You Can Bat With Hard Hands (If You Do It Right)
You go hard at the perfect away swinging delivery and edge it to second slip.
You get forward to the spinner and push his length ball into the off side, calling quickly you take off for a single, making it easily.
Both of these moments are examples of playing with “hard hands”: Playing a defensive shot but pushing into the ball.
One will see you criticised for terrible wafting outside off, the other will see you praised for strike rotation awesomeness.
So how bad is playing with hard hands, really?
Are the coaches right when they say you should play defensively with soft hands?
The answer to these questions is - as always - based on the situation.
When to play with soft hands
Soft hands is often seen as the only way to play defensively. It’s easy to defend the ball because you are simply putting the bat in the way. Your only aim is to stop the ball in it’s tracks, not get a run.
If you edge it, or play too early, you are less likely to get caught because the ball will not carry.
It’s a superb way to play when you are in more classic cricket situations. Things like opening the batting against a swing bowler with many slips, or spinners on bouncy wickets with a lot of men round the bat.
If you decide you are not going to score from the ball and you wish to defend, use soft hands, let the ball hit the bat and wait for the bad one to put away. It’s the safer option.

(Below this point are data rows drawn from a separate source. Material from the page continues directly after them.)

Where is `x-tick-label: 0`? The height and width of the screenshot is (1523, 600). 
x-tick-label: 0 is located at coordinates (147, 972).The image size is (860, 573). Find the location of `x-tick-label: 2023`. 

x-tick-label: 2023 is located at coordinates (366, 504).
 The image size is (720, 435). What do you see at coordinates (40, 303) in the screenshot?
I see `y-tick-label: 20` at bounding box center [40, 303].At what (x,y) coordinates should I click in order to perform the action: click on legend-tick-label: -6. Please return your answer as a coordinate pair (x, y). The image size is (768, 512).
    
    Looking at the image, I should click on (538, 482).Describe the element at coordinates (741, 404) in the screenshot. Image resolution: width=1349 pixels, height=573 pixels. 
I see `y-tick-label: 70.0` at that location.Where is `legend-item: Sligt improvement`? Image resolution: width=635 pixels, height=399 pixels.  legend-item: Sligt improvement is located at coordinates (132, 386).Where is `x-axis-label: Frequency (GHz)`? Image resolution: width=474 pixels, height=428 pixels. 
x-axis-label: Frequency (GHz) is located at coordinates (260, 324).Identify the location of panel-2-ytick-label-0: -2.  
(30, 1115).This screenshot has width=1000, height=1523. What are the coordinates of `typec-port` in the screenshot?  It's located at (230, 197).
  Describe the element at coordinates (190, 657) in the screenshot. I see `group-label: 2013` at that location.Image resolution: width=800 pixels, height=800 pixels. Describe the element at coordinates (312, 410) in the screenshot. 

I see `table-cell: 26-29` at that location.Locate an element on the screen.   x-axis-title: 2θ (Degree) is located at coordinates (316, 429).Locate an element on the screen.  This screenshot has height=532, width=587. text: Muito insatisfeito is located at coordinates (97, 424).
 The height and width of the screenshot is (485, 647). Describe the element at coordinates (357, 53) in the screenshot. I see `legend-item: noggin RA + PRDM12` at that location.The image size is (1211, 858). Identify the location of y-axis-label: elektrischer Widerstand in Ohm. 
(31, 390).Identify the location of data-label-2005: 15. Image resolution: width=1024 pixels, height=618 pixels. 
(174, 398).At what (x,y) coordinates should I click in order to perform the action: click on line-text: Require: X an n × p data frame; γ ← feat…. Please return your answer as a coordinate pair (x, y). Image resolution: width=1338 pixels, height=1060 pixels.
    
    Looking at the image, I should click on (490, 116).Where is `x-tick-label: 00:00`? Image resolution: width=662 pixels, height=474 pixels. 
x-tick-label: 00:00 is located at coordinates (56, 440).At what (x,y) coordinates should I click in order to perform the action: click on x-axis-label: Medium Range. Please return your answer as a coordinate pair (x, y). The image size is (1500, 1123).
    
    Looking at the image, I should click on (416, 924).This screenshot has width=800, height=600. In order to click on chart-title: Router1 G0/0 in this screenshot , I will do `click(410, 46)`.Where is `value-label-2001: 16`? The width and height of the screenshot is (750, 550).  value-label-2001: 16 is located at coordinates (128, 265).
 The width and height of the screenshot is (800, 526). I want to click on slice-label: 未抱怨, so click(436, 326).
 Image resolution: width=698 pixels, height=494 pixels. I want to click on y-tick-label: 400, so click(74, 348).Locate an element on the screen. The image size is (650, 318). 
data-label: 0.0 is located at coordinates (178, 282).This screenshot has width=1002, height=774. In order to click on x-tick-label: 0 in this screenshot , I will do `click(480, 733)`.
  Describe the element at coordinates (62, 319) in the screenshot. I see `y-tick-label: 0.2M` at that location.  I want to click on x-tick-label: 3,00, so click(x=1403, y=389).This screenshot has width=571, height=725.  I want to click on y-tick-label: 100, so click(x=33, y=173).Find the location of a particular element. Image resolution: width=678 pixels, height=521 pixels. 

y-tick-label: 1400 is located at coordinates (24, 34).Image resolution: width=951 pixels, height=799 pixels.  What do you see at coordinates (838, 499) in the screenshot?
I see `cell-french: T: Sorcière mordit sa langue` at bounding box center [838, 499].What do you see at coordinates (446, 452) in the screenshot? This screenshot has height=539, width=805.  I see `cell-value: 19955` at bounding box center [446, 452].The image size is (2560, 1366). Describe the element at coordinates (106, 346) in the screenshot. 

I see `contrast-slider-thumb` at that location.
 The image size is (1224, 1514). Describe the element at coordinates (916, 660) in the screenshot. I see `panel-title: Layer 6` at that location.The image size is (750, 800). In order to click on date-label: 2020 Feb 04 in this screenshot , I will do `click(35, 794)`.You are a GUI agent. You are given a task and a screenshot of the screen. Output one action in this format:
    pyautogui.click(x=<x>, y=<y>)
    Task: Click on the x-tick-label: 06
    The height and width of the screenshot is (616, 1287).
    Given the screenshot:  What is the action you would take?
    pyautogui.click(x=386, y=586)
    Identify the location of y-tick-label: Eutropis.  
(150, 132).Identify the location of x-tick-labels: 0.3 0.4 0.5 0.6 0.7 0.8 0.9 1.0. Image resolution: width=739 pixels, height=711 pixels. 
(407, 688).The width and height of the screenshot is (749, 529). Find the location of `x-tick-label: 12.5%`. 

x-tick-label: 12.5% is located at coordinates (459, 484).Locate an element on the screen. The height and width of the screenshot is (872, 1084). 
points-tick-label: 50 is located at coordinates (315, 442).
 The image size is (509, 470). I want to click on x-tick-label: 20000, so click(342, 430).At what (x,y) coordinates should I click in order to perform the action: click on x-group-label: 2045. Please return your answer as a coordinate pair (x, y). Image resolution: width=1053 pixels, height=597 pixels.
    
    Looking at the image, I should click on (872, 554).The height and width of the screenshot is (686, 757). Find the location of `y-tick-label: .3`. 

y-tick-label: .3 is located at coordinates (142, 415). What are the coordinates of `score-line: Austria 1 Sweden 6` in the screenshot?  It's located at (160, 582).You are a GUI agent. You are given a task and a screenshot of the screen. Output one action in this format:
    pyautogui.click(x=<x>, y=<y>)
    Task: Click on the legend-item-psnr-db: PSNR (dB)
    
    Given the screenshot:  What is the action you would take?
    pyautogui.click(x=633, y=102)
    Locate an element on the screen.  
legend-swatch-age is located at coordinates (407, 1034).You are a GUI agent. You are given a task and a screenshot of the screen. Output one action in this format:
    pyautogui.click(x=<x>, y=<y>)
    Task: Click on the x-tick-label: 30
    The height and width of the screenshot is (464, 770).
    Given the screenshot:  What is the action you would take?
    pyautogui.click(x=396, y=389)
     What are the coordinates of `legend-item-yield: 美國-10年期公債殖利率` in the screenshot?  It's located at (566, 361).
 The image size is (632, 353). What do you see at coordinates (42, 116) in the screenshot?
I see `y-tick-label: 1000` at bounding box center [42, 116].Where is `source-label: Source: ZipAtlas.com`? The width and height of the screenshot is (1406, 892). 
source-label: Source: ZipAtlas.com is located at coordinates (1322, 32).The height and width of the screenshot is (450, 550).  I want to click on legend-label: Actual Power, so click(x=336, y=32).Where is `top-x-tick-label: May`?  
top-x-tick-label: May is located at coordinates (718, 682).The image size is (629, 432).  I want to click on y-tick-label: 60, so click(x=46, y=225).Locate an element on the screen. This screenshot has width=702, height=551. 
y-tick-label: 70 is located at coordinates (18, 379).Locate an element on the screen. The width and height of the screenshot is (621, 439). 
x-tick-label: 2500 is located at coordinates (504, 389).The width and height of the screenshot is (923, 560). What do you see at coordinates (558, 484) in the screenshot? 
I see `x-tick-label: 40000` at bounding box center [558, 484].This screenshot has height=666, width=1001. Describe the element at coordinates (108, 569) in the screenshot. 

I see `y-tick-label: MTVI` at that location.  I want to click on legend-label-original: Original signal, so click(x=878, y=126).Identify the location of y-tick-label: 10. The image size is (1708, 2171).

When to play with hard hands
The trouble with soft hands is it’s much harder to rotate the strike. This is where playing with hard hands becomes an option.
Technically, hard hands means pushing at the ball a bit more than a dead bat defence, but not playing a full power shot. You are trying to hit a single rather than a boundary. It’s usually played to a good length ball.
If you are in a situation where you need to manufacture runs more quickly, such as in a one day chase, you can take a bigger risk and start trying to push good balls into gaps.
It’s lower risk to try hard hands when the field is spread, the ball is moving less or the pitches are faster.
That said, it’s useful any time, you just have to be aware of the increased risk of a mis-hit carrying to a fielder. Like al batting, you are assessing the risk vs. the reward.
One way of reducing the risk is to play with hard hands with balls tight into your body. Pushing into the leg side is less risky. Pushing at balls outside off stump with the bat away from your body is harder to get right.
Practice both ways
As you can see, there are times when you will play softly, and times you where you play more firmly. So, practice both ways.
In nets, decide on the scenario you are batting in then play that way for the whole session. Even if you decide you never need one way or the other, it’s good to know you can do both, just in case.
Then, when you walk out to bat you can quickly decide your best option and play that way, knowing you have practised hard and are able to get it right.
Let’s stop making “hard hands” a bad thing. Sometimes it is, but often it’s the right way to play and gives you freedom to score. Play to the situation and not to the copybook technique.